→ **About this task**:
Could you give the entries again, exactly as written?

→ **Stored data entries**:
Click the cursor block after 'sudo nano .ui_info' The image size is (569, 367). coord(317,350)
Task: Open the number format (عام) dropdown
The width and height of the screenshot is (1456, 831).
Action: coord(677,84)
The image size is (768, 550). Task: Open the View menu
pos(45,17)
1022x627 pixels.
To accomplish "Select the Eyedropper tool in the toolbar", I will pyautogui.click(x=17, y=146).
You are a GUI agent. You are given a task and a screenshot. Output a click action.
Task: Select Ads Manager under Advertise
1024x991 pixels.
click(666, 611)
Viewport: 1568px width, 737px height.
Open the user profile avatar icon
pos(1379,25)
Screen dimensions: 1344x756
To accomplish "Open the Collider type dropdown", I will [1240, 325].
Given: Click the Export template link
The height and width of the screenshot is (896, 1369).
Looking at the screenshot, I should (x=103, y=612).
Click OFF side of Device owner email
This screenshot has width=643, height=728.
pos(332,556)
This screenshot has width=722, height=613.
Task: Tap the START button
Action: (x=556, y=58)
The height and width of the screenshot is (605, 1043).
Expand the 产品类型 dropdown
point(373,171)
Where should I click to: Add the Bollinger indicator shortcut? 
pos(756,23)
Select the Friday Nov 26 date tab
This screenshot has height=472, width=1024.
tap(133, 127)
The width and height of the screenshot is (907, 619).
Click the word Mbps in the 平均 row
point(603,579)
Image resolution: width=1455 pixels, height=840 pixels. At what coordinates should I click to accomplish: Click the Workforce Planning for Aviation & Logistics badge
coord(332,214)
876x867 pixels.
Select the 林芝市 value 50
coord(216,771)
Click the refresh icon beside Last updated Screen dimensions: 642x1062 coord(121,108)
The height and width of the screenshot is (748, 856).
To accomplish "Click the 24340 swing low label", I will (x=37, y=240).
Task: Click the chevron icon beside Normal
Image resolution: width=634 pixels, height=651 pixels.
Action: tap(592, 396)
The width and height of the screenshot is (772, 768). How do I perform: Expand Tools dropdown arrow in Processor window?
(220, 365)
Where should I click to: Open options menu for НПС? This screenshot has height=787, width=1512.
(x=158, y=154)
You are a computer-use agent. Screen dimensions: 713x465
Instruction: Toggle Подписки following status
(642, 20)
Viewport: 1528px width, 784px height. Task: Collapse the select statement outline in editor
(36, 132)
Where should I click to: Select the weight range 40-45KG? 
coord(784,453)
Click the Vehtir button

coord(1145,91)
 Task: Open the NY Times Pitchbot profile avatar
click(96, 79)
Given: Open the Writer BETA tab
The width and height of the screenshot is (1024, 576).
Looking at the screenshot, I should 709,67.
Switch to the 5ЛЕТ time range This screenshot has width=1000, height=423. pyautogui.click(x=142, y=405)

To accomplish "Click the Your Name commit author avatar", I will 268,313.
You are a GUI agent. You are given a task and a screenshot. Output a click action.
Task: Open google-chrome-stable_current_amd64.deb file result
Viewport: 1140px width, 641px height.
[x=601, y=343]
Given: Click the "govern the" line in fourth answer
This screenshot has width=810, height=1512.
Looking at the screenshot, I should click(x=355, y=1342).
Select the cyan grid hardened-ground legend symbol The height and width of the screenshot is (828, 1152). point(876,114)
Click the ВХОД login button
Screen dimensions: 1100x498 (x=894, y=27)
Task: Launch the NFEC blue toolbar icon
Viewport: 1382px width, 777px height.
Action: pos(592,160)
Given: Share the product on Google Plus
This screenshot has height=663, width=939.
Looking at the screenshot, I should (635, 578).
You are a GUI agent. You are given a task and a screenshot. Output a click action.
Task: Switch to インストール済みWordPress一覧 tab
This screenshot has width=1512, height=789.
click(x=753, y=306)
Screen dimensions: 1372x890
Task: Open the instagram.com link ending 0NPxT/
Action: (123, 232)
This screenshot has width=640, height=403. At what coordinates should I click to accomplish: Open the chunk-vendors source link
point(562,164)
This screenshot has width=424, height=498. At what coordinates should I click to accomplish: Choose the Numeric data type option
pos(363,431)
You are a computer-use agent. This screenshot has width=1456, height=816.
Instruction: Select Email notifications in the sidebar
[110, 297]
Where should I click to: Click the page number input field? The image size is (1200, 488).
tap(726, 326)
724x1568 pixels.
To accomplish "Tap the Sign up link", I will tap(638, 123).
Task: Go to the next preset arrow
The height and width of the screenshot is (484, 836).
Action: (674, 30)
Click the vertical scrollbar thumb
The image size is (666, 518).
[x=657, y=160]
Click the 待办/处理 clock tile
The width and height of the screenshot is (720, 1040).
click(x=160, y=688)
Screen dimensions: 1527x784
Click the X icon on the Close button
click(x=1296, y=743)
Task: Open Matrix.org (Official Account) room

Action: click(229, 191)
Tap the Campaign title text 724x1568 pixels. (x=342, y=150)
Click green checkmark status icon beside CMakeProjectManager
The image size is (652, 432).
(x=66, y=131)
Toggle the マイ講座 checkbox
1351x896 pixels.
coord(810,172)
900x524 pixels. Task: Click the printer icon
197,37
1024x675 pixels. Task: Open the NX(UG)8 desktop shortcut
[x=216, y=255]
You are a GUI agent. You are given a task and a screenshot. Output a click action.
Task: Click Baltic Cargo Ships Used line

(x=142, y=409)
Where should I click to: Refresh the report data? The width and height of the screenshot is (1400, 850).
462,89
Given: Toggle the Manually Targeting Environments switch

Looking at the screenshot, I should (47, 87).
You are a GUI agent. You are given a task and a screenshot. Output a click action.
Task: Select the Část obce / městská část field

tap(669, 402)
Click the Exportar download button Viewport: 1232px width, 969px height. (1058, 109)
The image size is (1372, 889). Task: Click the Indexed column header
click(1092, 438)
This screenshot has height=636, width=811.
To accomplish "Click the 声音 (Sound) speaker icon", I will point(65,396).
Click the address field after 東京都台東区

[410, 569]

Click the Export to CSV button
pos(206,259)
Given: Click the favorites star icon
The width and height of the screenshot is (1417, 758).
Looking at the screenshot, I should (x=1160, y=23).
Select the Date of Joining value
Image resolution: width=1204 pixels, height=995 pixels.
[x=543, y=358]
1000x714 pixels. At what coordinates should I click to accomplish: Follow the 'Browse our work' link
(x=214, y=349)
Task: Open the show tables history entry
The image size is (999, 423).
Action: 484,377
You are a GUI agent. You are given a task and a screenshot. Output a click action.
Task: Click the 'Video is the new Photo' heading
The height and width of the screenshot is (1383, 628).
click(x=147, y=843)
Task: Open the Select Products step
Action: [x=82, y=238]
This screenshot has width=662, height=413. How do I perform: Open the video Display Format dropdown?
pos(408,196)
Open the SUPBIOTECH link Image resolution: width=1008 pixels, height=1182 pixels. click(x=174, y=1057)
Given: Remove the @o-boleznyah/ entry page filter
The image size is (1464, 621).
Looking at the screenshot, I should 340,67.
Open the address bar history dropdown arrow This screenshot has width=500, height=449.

→ **Written answer**:
Click the cursor block after 'sudo nano .ui_info' The image size is (569, 367). coord(317,350)
Task: Open the number format (عام) dropdown
The width and height of the screenshot is (1456, 831).
Action: coord(677,84)
The image size is (768, 550). Task: Open the View menu
pos(45,17)
1022x627 pixels.
To accomplish "Select the Eyedropper tool in the toolbar", I will pyautogui.click(x=17, y=146).
You are a GUI agent. You are given a task and a screenshot. Output a click action.
Task: Select Ads Manager under Advertise
1024x991 pixels.
click(666, 611)
Viewport: 1568px width, 737px height.
Open the user profile avatar icon
pos(1379,25)
Screen dimensions: 1344x756
To accomplish "Open the Collider type dropdown", I will [1240, 325].
Given: Click the Export template link
The height and width of the screenshot is (896, 1369).
Looking at the screenshot, I should (x=103, y=612).
Click OFF side of Device owner email
This screenshot has width=643, height=728.
pos(332,556)
This screenshot has width=722, height=613.
Task: Tap the START button
Action: (x=556, y=58)
The height and width of the screenshot is (605, 1043).
Expand the 产品类型 dropdown
point(373,171)
Where should I click to: Add the Bollinger indicator shortcut? 
pos(756,23)
Select the Friday Nov 26 date tab
This screenshot has height=472, width=1024.
tap(133, 127)
The width and height of the screenshot is (907, 619).
Click the word Mbps in the 平均 row
point(603,579)
Image resolution: width=1455 pixels, height=840 pixels. At what coordinates should I click to accomplish: Click the Workforce Planning for Aviation & Logistics badge
coord(332,214)
876x867 pixels.
Select the 林芝市 value 50
coord(216,771)
Click the refresh icon beside Last updated Screen dimensions: 642x1062 coord(121,108)
The height and width of the screenshot is (748, 856).
To accomplish "Click the 24340 swing low label", I will (x=37, y=240).
Task: Click the chevron icon beside Normal
Image resolution: width=634 pixels, height=651 pixels.
Action: tap(592, 396)
The width and height of the screenshot is (772, 768). How do I perform: Expand Tools dropdown arrow in Processor window?
(220, 365)
Where should I click to: Open options menu for НПС? This screenshot has height=787, width=1512.
(x=158, y=154)
You are a computer-use agent. Screen dimensions: 713x465
Instruction: Toggle Подписки following status
(642, 20)
Viewport: 1528px width, 784px height. Task: Collapse the select statement outline in editor
(36, 132)
Where should I click to: Select the weight range 40-45KG? 
coord(784,453)
Click the Vehtir button

coord(1145,91)
 Task: Open the NY Times Pitchbot profile avatar
click(96, 79)
Given: Open the Writer BETA tab
The width and height of the screenshot is (1024, 576).
Looking at the screenshot, I should 709,67.
Switch to the 5ЛЕТ time range This screenshot has width=1000, height=423. pyautogui.click(x=142, y=405)

To accomplish "Click the Your Name commit author avatar", I will 268,313.
You are a GUI agent. You are given a task and a screenshot. Output a click action.
Task: Open google-chrome-stable_current_amd64.deb file result
Viewport: 1140px width, 641px height.
[x=601, y=343]
Given: Click the "govern the" line in fourth answer
This screenshot has width=810, height=1512.
Looking at the screenshot, I should click(x=355, y=1342).
Select the cyan grid hardened-ground legend symbol The height and width of the screenshot is (828, 1152). point(876,114)
Click the ВХОД login button
Screen dimensions: 1100x498 (x=894, y=27)
Task: Launch the NFEC blue toolbar icon
Viewport: 1382px width, 777px height.
Action: pos(592,160)
Given: Share the product on Google Plus
This screenshot has height=663, width=939.
Looking at the screenshot, I should (635, 578).
You are a GUI agent. You are given a task and a screenshot. Output a click action.
Task: Switch to インストール済みWordPress一覧 tab
This screenshot has width=1512, height=789.
click(x=753, y=306)
Screen dimensions: 1372x890
Task: Open the instagram.com link ending 0NPxT/
Action: (123, 232)
This screenshot has width=640, height=403. At what coordinates should I click to accomplish: Open the chunk-vendors source link
point(562,164)
This screenshot has width=424, height=498. At what coordinates should I click to accomplish: Choose the Numeric data type option
pos(363,431)
You are a computer-use agent. This screenshot has width=1456, height=816.
Instruction: Select Email notifications in the sidebar
[110, 297]
Where should I click to: Click the page number input field? The image size is (1200, 488).
tap(726, 326)
724x1568 pixels.
To accomplish "Tap the Sign up link", I will tap(638, 123).
Task: Go to the next preset arrow
The height and width of the screenshot is (484, 836).
Action: (674, 30)
Click the vertical scrollbar thumb
The image size is (666, 518).
[x=657, y=160]
Click the 待办/处理 clock tile
The width and height of the screenshot is (720, 1040).
click(x=160, y=688)
Screen dimensions: 1527x784
Click the X icon on the Close button
click(x=1296, y=743)
Task: Open Matrix.org (Official Account) room

Action: click(229, 191)
Tap the Campaign title text 724x1568 pixels. (x=342, y=150)
Click green checkmark status icon beside CMakeProjectManager
The image size is (652, 432).
(x=66, y=131)
Toggle the マイ講座 checkbox
1351x896 pixels.
coord(810,172)
900x524 pixels. Task: Click the printer icon
197,37
1024x675 pixels. Task: Open the NX(UG)8 desktop shortcut
[x=216, y=255]
You are a GUI agent. You are given a task and a screenshot. Output a click action.
Task: Click Baltic Cargo Ships Used line

(x=142, y=409)
Where should I click to: Refresh the report data? The width and height of the screenshot is (1400, 850).
462,89
Given: Toggle the Manually Targeting Environments switch

Looking at the screenshot, I should (47, 87).
You are a GUI agent. You are given a task and a screenshot. Output a click action.
Task: Select the Část obce / městská část field

tap(669, 402)
Click the Exportar download button Viewport: 1232px width, 969px height. (1058, 109)
The image size is (1372, 889). Task: Click the Indexed column header
click(1092, 438)
This screenshot has height=636, width=811.
To accomplish "Click the 声音 (Sound) speaker icon", I will point(65,396).
Click the address field after 東京都台東区

[410, 569]

Click the Export to CSV button
pos(206,259)
Given: Click the favorites star icon
The width and height of the screenshot is (1417, 758).
Looking at the screenshot, I should (x=1160, y=23).
Select the Date of Joining value
Image resolution: width=1204 pixels, height=995 pixels.
[x=543, y=358]
1000x714 pixels. At what coordinates should I click to accomplish: Follow the 'Browse our work' link
(x=214, y=349)
Task: Open the show tables history entry
The image size is (999, 423).
Action: 484,377
You are a GUI agent. You are given a task and a screenshot. Output a click action.
Task: Click the 'Video is the new Photo' heading
The height and width of the screenshot is (1383, 628).
click(x=147, y=843)
Task: Open the Select Products step
Action: [x=82, y=238]
This screenshot has width=662, height=413. How do I perform: Open the video Display Format dropdown?
pos(408,196)
Open the SUPBIOTECH link Image resolution: width=1008 pixels, height=1182 pixels. click(x=174, y=1057)
Given: Remove the @o-boleznyah/ entry page filter
The image size is (1464, 621).
Looking at the screenshot, I should 340,67.
Open the address bar history dropdown arrow This screenshot has width=500, height=449.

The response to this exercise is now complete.